Decentralized networks generally allow anyone to join and don’t link accounts to real-world identities like phone numbers.

That's by design though, almost everyone who wants to decentralise the web also wants to protect people's right to be pseudonymous if they chose to.

These systems often use public key cryptography to ensure account security. But managing public keys is hard for most users, and building software that is both cryptographically secure and easy to use is difficult.

I don't think that security can ever be seamless - security and ease of use is a zero-sum game. Ties back to point 1, it needs to be a conscious action.

If distributed platforms could solve it, they could theoretically tackle media challenges like echo chambers and filter bubbles, but such dilemmas still present a serious challenge for new systems.

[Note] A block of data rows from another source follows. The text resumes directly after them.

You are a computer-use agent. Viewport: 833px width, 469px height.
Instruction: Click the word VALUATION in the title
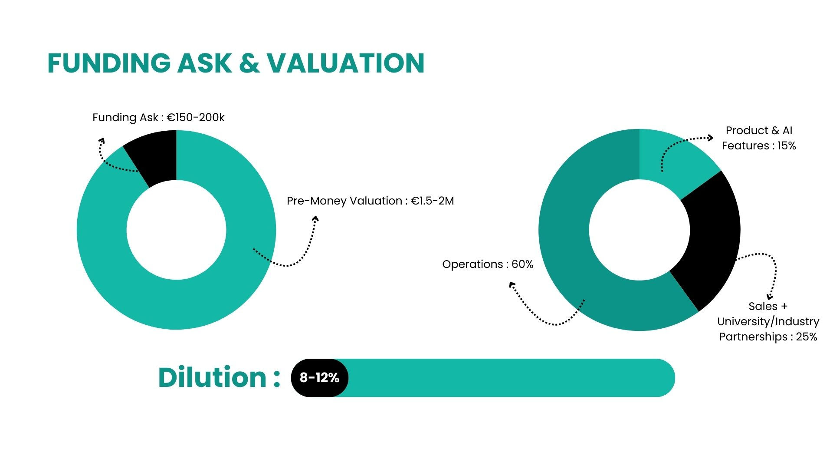click(345, 63)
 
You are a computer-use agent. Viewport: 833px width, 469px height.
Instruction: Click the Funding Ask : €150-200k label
click(158, 118)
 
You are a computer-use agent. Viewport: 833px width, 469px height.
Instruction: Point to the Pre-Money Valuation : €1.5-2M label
click(370, 201)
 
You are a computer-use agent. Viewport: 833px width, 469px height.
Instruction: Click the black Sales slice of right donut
click(712, 239)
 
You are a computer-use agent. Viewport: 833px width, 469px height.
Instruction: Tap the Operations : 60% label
click(488, 264)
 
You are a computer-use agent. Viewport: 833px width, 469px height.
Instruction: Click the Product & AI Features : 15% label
click(759, 138)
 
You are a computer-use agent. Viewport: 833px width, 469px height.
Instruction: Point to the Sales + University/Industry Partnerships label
click(768, 322)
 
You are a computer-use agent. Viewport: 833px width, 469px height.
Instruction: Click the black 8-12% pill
click(320, 378)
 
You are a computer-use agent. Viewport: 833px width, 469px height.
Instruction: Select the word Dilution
click(212, 377)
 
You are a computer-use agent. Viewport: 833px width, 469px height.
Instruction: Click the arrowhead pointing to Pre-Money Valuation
click(315, 219)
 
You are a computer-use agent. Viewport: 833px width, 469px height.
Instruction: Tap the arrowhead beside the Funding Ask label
click(102, 141)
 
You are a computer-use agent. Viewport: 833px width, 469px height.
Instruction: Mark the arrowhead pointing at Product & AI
click(710, 138)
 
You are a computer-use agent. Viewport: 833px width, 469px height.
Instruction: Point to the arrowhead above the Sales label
click(770, 297)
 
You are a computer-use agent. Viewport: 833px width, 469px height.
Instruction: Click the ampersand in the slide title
click(249, 63)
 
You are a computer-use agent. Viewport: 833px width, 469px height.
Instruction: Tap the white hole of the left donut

Most implementations I know of leave curation up to the user, again, by design.

Finally, platforms benefit from economies of scale — it’s cheaper to acquire resources like storage and bandwidth in bulk.

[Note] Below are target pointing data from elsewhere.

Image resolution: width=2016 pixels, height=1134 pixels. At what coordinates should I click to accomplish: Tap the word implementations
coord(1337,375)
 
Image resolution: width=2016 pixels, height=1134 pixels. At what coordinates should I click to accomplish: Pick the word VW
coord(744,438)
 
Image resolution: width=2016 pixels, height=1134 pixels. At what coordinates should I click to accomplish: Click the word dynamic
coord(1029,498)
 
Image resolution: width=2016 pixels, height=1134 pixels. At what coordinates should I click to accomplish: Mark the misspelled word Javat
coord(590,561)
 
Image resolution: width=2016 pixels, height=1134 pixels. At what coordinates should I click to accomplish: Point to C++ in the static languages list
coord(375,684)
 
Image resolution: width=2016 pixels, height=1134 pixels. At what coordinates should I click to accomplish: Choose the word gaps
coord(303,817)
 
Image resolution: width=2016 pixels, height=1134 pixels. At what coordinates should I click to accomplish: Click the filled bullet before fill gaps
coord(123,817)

True currently, although I think the article doesn't consider singe-user instances.

The reality is that most people do not want to run their own web servers or social network nodes.

That's a recurring point: it needs to be a conscious choice, because this is a zero-sum game. In other words, freedom isn't free.

For instance, if users have more control of their data, including the right to export and reuse content they’ve created and friends they follow, they’ll be more willing to experiment with new platforms

Export of user data in a well-documented and established data format (cough json cough) should be bug #1 on any project's bug tracker.

but there’s no silver-bullet technical solution for the challenges that lie ahead.

Very much agreeing on that. The main problem is not technical. It's political. Because again, only conscious collective action can decentralise the web.

This reads like something written by several people of an unified opinion. The title doesn't seem to match most of the article's facts. And for the main opinion of the paper that doesn't appear until paragraph eight.

However, we doubt that decentralized systems alone will address the threats to free expression caused by today’s mega-platforms, for several key reasons.

And for these key reasons, they don't ask why, they only address the difficulties. Everything has difficulties. And for us software engineers, we have familiarity with both the accidental and the essential. Just because some of these difficulties remain hand-in-hand with the accidental you might as well be cynical of everything in the song Imagine and say that peace will never work.

Well I have to agree with this. I like the idea of decentralized social networks, and they do/might work if you have to share something that nobody else wants (for example nudes). Any other case, people just prefer centralized services because they're easier to use/setup, and this is enough to share pictures of their cats. Plus, everybody using social networks for advertising just prefer networks with more people. This is why I'm an advocate of centralized, community-run projects (unless decentralization makes sense).